Even Karen had started echoing the lenient tone. What a chameleon she was. Irritated, he’d reminded her, ‘But you hate Ford.’
‘He’s lonely, the poor man. Don’t be nasty about your own brother.’
‘What? I love my brother. You’re the one who said he shouldn’t even come here.’
‘Oh, don’t be mean-spirited, Simon.’
Now he whispered to Roza, ‘Is the gap between rich and poor too wide? I’ve just had a big tax cut and I earn a million a year. I didn’t need it. The poor got a tiny tax cut and a rise in GST. So the gap is . . .’
The look she was giving him was hard, faintly amused, slight curl of the lip.
‘Darling Simon. Don’t try to be Ford. It doesn’t suit you.’
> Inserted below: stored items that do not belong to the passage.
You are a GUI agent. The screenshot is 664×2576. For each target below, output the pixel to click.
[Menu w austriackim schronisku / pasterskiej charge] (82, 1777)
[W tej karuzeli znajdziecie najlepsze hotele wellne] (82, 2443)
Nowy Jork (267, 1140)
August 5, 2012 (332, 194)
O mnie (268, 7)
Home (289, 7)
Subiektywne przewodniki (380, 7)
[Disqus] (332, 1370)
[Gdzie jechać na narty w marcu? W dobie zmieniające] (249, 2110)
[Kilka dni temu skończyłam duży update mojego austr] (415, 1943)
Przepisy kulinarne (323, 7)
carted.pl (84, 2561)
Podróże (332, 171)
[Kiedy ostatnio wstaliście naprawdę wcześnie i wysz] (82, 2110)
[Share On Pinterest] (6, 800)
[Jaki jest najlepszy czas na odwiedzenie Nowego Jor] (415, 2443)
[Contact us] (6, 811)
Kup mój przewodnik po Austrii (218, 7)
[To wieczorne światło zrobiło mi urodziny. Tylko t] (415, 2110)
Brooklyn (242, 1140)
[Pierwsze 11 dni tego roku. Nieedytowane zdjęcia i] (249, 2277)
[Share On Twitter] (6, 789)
Simon walked slowly along the path under the trees. Light spilled across the lawn and voices and music came from the open French windows of the big house, where David had shown no sign of wanting to go to bed. Figures moved behind the wire in the artificial green light of the tennis court. He heard Elke laugh. ‘Fuck off Marcus,’ she said. Beyond the dunes the sea was calm, with a sheen of moonlight. Someone called his name, he turned.
Ed Miles took off his glasses, polished them on a handkerchief and put them on, a studied move. Simon gave what he hoped was a look of mild inquiry. ‘It’s a beautiful evening.’
Miles looked down and smiled. ‘Oh yes.’
Simon said, too sharply, ‘Well, I’m off to bed . . . ?’
‘David wants a word.’
‘Now?’
‘He’s in the main office.’
Miles walked beside him. Were the three of them going to talk together? Should he ask Miles whether he’d found anything out? The adrenalin had started to run around his body, hard and sharp, as strong as pain, but his hands were steady. It was like this in the operating theatre; even on the rare occasions when things had gone wrong and some urgent reversal was required, his hands did not shake.
They crossed the deck, passed Ray and entered through the glass door, Miles following Simon.
David was leaning on his desk, his arms folded. Simon looked at Miles in the reflection of the glass, saw him nod at David and walk out, closing the door.